Secret Dreams, Hidden Rage
What if I told you there was a woman who knew magic? A woman with a restless sea rising inside her, an inner flame so scintillating her bones glow with it, a woman whose words cannot be contained by a book, but ripple through it, up your hand and into your heart, until it trembles and sings with all the turmoil and joy of a newborn sun? That woman exists. Her name is Rachel McCrum, and her magic of choice is poetry.
The First Blast to Awaken Women Degenerate is a captivating book. Arrestingly brought to life by the vibrant Scottish publisher Stewed Rhubarb Press, the book tells remarkable tales of love and rage, displacement and homecoming. Rachel is an endlessly empathetic writer, blessed with the ability to roam into the most unreachable chambers of our dreams and tell us the wonders and horrors she saw there upon her return.
It is as rewarding as it is emotionally difficult to read her immaculate poetry. It requires the kind of introspective work many of us feel unprepared for in a world where the denial of own feelings, not to mention those of others, is so commonplace.
“In a basement, the hungry man with shattered teeth squats,
frightened, gradually becomes hurricane.
He dreams of sacrificial legs of lamb,
splendid glistening fat, sodden and roasted.
Scrambling out to the night, he gobs
in the street, rips off his fingernails on bin lids,
scrabbles for something to bloat with.”
Rachel holds up a mirror to our secret dreams, our hidden rage. And it’s difficult to carry on as normal once you’ve witnessed the wonders within. She draws us into the deepest mists of ourselves, her words spread like stars above us, constellations of them, showing the way. Some poems incubate in your heart, hatching like hope when you least expect it, and others hit you with a flourish and a flash, demanding more of you, promising the world in return. This is poetry at its best. Poetry which makes you want to be a better person.
“Stop excusing yourself and bite it
hook, line and sinker will pull you up.
Sweat till the devil loses your scent.
Chew, on the bitter leaves of my silence,
the full name of your nemesis.
Hold your nerves like steel
I’ve got the medicine,
the healing spell
Madonna, we love you! Get up!
I, too, have made it through the wilderness.”
In her poem, “Who Wants a Home?”, a merciless authoritarian voice barks a list of commands at a fragile and displaced group of people, who are pleading with it in vain for a place to live.
Don’t Look us in the eye!”
The voice commands against a backdrop of the whitest silence.
“Lower your chattering voices. Do not take up so much space.” the voice chants, and later, “Turnaround. We have no room here. Find your own.”
Rachel’s use of space in her poems is always dynamic, and in this poem it serves to add to the sense of isolation felt by those who are pleading with the ones in power. As memories of lives once lived diminish into the distance, to be replaced with a dazzling lack of all things substantial, we feel the urge to cling to the beginnings of things – to times before our plans began to fall apart.
★ ★ ★
EXERCISE TASKS >>
**a.** Answer these questions from the poetry review, each on its own line:
(i) Which publisher brought out The First Blast to Awaken Women Degenerate?
(ii) In which poem does an authoritarian voice bark commands at a displaced group of people?
(iii) In the first quoted passage, what does the hungry man in the basement dream of?
**b.** Carry the poetry review forward, beginning after its final sentence.

SUPPLIED MATERIAL >>
★ ★ ★
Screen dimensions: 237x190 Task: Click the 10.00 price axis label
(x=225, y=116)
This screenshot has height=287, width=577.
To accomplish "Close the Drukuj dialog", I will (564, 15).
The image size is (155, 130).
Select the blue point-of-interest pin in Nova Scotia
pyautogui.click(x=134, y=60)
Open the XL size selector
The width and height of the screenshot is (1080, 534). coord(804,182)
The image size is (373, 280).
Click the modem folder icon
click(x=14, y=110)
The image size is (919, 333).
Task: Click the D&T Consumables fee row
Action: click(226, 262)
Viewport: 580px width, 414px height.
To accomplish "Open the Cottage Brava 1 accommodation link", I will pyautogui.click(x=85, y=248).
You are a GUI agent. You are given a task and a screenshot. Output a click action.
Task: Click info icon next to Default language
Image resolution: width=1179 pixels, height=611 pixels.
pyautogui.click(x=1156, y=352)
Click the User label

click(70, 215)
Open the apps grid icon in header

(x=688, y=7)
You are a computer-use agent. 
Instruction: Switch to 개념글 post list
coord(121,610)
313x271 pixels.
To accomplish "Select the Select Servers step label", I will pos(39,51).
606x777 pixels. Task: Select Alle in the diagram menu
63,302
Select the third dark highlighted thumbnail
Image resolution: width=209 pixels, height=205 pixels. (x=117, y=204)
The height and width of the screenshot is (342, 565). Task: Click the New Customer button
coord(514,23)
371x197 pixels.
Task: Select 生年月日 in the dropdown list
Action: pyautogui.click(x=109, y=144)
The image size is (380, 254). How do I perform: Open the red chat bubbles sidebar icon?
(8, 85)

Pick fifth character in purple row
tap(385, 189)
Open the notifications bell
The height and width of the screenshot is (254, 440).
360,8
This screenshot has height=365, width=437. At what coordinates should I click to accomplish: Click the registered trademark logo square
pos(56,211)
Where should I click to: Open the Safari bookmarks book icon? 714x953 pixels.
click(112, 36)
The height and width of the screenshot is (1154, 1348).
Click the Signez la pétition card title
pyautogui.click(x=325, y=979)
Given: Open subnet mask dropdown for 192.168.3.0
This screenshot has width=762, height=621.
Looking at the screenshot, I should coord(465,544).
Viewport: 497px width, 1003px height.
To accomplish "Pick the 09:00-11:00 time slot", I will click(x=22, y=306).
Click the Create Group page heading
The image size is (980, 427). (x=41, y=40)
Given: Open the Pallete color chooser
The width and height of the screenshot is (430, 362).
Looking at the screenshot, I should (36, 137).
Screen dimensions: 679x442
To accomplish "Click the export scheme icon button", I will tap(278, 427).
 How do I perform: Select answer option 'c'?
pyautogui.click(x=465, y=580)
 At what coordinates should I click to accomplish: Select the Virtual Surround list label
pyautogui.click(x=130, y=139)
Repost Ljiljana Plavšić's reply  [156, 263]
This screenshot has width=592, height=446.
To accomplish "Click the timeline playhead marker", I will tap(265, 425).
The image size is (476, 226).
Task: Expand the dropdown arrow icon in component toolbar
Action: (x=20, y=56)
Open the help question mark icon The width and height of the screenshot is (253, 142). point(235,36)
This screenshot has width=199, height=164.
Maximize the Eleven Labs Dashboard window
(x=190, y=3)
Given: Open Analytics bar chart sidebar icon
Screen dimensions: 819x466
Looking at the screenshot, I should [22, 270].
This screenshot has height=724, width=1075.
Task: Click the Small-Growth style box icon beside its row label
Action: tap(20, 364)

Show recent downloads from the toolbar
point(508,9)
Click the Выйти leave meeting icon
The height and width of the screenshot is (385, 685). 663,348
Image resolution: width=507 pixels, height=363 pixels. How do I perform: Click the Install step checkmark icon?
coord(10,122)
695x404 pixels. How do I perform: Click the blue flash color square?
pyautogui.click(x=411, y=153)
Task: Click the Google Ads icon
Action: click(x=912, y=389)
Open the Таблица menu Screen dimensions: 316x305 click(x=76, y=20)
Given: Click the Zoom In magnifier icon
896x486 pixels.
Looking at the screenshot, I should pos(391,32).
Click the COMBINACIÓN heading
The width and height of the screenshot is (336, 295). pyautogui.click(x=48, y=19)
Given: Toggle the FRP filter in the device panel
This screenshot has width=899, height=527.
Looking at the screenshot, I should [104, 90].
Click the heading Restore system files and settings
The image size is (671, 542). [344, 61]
★ ★ ★
ANSWERS GIVEN >>
**a.**
(i) Stewed Rhubarb Press
(ii) "Who Wants a Home?"
(iii) Sacrificial legs of lamb

**b.**
“We thought we’d grow up in houses like this.
We thought we’d grow up.
Where are our paint samples
and our permanence?
Our Trips to buy grout?”
The pain in admitting the chance to live a dream has passed is one we all hope to avoid. The voices in Rachel’s poem can do this no longer. “Is this really our fault?” they ask. “Our squints, our greying hairs / our failing energy, our fear?” The answers are beyond us. So are the solutions. While thousands of people go through this humiliation on a daily basis, their voices would sink into anonymity without words like Rachel’s. Words which make lost people real to us again.
The empathy that overflows from Rachel’s poems makes one thing clear. She writes about such things because she knows she must. Things that many of us know in our bones, but leave unsaid – because we need the energy, because we lack the time, because we feel someone else could do it better. Perhaps they could, and Rachel does it better than you could imagine, but she is not a poet who stands alone, sounding, as she does, a clarion call directly to the soul of every reader. One that will tear the barnacles from your heart, free your unsatisfied self, drag you out of the darkness of your dreams and compel you to stand beside her. To laugh a little louder. To stand a little straighter. To be who you are instead of what society wants. Do not miss the chance to read her title poem, in which she summons up a “monstrous regiment of women” to walk the pavements of the world, unashamed, “before the streets can fall dark and silent and damned”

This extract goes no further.